Some of you have wondered why I don’t talk about the poverty here. That’s because it’s fucking painful.

There’s no way to describe what it’s like to come over here as a white American, full of dreams and hopes of encouraging development for those less fortunate than myself, then to realize that I just feel like an asshole because I go out and spend money on beer in the evenings, instead of giving it to beggars who hassle me in the street.

There’s no way to describe what it feels like to sit in the Peace Corps SUVs as we drive through the streets of the capital for a tour, gawking, pointing, and staring at the natives from air conditioned comfort.

There’s no way to describe what it’s like to be embarrassed while unpacking, because I have so much, then to be further embarrassed to think that I considered it a hardship to leave so much behind.

There’s no way to describe the immense frustration that I feel about business development in Benin, because I simply can’t wrap my mind around the fact that over 50% of the country is illiterate. The SED trainees learn how to teach accounting to illiterates. As an ICT volunteer, especially where I’m going to be posted, in Cotonou, I won’t even be working with the poorest of poor, or even the poor at all.

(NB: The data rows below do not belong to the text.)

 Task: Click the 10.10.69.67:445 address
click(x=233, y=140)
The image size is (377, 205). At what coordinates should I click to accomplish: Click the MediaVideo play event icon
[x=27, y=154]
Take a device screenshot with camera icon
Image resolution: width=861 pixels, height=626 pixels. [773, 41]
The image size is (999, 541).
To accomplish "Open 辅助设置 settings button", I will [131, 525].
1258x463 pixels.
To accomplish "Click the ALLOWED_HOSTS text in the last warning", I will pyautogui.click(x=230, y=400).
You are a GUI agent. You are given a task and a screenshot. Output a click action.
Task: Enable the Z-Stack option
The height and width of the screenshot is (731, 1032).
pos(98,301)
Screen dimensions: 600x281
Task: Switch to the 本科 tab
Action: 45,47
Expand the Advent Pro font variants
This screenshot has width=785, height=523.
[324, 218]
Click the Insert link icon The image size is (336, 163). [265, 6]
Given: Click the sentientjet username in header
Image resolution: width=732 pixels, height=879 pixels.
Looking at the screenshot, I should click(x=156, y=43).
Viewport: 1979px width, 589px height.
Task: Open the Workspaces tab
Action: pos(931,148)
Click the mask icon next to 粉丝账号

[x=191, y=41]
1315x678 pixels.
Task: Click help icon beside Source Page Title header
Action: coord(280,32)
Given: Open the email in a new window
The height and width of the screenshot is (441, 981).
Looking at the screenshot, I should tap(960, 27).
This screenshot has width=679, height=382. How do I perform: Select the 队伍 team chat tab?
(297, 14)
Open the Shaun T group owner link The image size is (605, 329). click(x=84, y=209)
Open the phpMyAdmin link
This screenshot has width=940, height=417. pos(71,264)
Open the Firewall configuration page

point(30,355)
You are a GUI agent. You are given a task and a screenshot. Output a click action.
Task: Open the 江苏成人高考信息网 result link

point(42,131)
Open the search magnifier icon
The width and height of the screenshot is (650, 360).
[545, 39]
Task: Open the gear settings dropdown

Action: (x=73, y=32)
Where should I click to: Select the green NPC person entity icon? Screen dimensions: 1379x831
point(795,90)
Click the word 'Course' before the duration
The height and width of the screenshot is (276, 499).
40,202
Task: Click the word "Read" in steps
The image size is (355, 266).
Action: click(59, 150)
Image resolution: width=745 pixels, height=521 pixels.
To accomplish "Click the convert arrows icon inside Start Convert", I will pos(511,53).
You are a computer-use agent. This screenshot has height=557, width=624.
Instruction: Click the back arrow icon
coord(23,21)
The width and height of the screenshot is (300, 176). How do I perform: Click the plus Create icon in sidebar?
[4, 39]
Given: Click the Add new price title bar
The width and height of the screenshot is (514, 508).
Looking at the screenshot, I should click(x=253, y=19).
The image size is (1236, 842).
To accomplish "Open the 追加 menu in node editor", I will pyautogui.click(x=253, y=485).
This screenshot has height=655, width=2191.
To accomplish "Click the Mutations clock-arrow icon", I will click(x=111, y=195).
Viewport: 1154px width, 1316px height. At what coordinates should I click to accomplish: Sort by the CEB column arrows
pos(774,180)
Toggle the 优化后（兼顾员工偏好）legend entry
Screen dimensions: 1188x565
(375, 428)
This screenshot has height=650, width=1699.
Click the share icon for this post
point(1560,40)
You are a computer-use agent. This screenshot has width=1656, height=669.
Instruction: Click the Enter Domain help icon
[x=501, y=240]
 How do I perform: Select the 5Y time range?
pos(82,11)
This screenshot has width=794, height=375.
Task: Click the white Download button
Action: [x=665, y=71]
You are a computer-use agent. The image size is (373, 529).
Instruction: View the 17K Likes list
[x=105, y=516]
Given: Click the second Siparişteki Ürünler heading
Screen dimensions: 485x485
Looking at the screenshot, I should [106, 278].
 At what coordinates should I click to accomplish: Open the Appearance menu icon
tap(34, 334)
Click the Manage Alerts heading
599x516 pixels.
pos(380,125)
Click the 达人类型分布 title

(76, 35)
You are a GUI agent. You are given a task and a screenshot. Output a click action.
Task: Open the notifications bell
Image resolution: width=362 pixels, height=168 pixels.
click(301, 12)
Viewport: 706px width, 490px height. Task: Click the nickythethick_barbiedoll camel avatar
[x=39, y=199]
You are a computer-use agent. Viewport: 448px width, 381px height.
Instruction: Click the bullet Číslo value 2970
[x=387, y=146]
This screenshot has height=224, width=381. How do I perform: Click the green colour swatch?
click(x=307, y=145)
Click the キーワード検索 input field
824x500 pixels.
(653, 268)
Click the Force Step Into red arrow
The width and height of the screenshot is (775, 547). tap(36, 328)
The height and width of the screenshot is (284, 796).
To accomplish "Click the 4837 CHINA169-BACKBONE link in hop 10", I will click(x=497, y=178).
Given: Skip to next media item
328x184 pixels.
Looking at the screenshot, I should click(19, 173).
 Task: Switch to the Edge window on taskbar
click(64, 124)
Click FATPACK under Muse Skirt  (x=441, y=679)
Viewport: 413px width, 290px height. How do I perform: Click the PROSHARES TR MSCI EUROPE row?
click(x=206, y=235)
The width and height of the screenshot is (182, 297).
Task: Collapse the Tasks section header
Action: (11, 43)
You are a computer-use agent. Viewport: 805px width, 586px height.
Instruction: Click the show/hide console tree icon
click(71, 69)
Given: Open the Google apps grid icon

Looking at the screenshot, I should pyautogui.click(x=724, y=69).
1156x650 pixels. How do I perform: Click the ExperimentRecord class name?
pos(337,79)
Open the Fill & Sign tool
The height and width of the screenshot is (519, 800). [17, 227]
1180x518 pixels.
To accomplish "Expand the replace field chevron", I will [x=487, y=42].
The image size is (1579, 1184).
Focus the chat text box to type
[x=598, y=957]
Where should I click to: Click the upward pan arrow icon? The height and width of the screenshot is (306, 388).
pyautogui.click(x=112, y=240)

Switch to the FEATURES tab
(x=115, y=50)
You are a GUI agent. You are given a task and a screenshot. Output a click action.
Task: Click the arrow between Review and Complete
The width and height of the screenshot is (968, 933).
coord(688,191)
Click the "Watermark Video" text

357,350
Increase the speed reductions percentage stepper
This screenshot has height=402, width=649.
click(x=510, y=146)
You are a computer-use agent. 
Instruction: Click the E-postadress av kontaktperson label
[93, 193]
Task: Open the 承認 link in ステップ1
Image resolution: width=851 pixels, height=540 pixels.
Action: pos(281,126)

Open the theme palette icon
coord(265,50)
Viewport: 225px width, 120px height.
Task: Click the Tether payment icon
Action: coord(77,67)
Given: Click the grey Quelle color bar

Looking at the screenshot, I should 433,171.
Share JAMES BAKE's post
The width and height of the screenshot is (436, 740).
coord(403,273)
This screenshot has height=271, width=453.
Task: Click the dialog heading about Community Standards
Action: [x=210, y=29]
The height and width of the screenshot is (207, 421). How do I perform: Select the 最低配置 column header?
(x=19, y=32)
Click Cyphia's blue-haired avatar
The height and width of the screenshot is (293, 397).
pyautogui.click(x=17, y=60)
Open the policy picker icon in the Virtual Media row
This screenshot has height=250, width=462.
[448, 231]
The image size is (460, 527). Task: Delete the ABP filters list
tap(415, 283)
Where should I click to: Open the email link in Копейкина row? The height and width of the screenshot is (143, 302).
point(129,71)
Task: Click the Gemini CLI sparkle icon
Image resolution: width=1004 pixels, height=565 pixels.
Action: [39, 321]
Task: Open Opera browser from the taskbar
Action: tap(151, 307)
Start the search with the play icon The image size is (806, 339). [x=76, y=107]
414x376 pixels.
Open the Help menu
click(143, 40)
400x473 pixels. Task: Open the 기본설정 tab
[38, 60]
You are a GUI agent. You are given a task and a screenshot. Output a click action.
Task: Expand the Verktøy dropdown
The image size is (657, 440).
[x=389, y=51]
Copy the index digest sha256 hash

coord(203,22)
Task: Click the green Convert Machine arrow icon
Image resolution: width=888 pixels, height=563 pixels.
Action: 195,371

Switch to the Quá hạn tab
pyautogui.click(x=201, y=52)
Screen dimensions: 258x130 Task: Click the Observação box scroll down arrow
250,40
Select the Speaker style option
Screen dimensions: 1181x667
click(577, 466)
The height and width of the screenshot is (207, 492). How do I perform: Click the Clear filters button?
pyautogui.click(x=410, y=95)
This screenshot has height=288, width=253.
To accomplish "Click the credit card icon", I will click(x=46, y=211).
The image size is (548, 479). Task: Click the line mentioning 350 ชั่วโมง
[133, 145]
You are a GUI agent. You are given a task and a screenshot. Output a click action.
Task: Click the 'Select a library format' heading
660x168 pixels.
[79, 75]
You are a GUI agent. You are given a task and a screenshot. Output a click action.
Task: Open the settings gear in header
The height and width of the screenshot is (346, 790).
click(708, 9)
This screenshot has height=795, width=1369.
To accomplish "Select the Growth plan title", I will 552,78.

Am I glad to be here? Absolutely. Am I going to do good? I sure hope so. But please don’t ask me to talk about the poverty here. It hurts. If I ease the pain by ignoring it, the callousness I develop hurts even more. When I write here, it’s about the things I want to share. It’s the funny stories, and it’s the third goal. It’s not the things that are gonna rip me apart during the next 25 months.